◆ **EXERCISE AIM**: In the records below, begin at the line containing "The image size is (551, 800)." and end at the line containing "Select the 'A shitten.' reply text"; quote every line in that span exactly, including both boundary lines, and no others.

◆ **DATA TO PROCESS**:

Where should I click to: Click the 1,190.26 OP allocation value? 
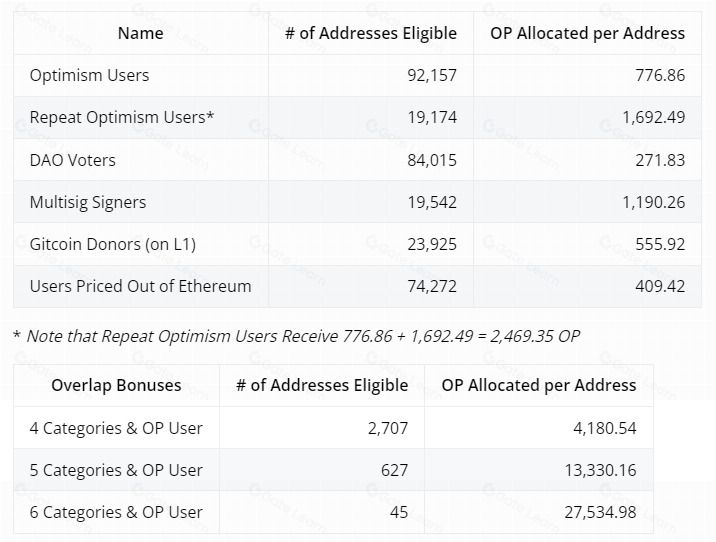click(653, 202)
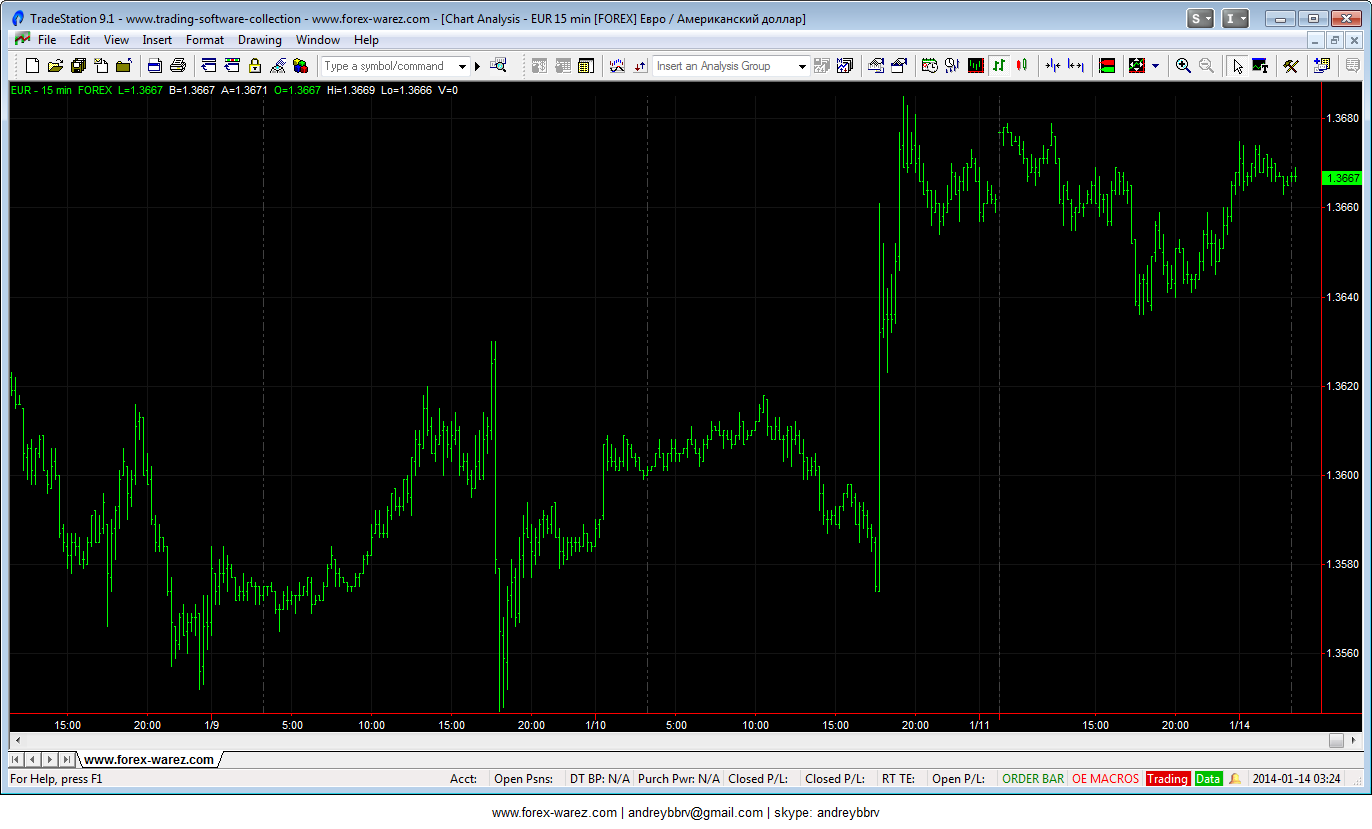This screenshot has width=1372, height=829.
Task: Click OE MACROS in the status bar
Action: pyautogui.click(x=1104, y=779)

--

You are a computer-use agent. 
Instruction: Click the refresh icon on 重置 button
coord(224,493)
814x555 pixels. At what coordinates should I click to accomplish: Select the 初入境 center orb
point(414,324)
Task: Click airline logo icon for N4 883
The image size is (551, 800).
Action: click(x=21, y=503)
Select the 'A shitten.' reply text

...

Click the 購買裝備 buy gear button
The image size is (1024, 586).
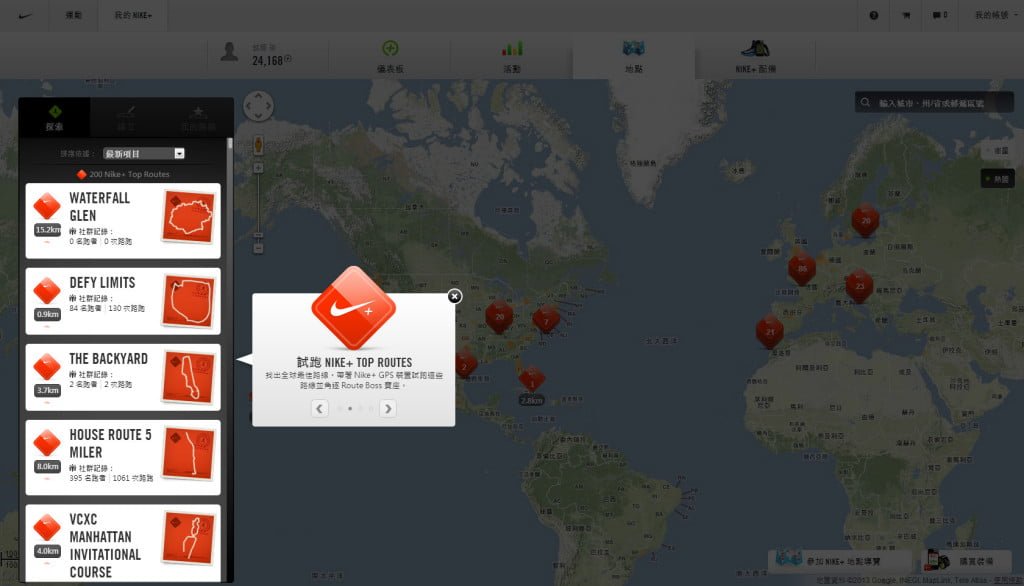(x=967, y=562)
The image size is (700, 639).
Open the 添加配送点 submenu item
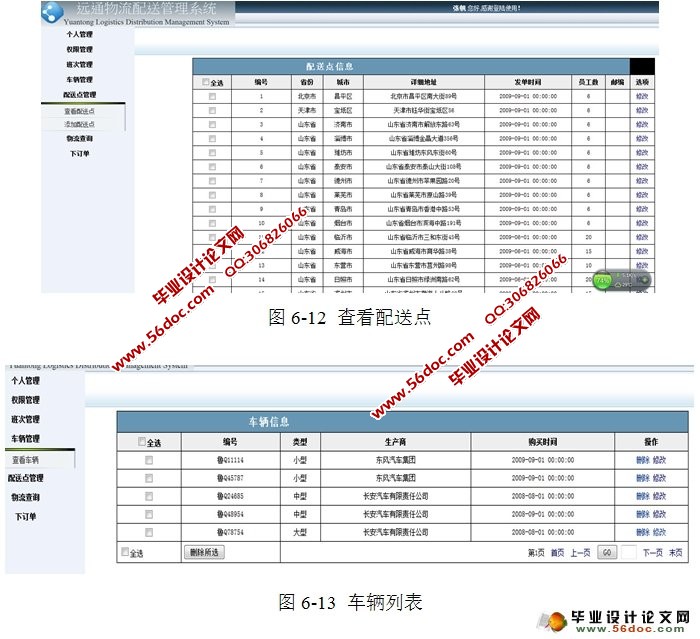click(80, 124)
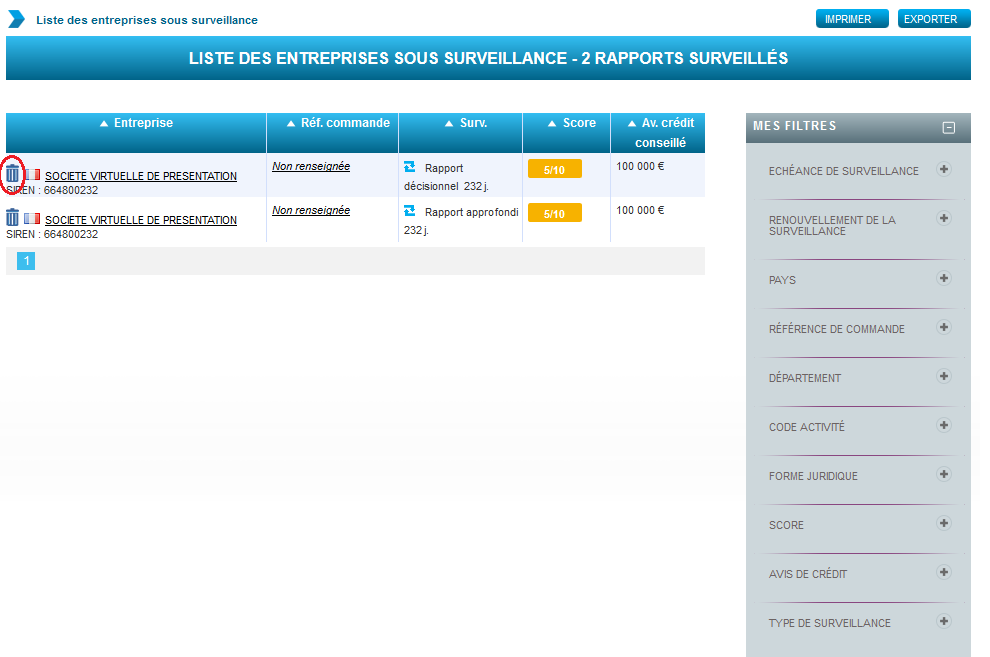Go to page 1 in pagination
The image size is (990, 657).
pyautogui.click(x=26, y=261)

◆ **TASK OUTPUT**:
The image size is (551, 800).
Action: click(x=21, y=503)
Select the 'A shitten.' reply text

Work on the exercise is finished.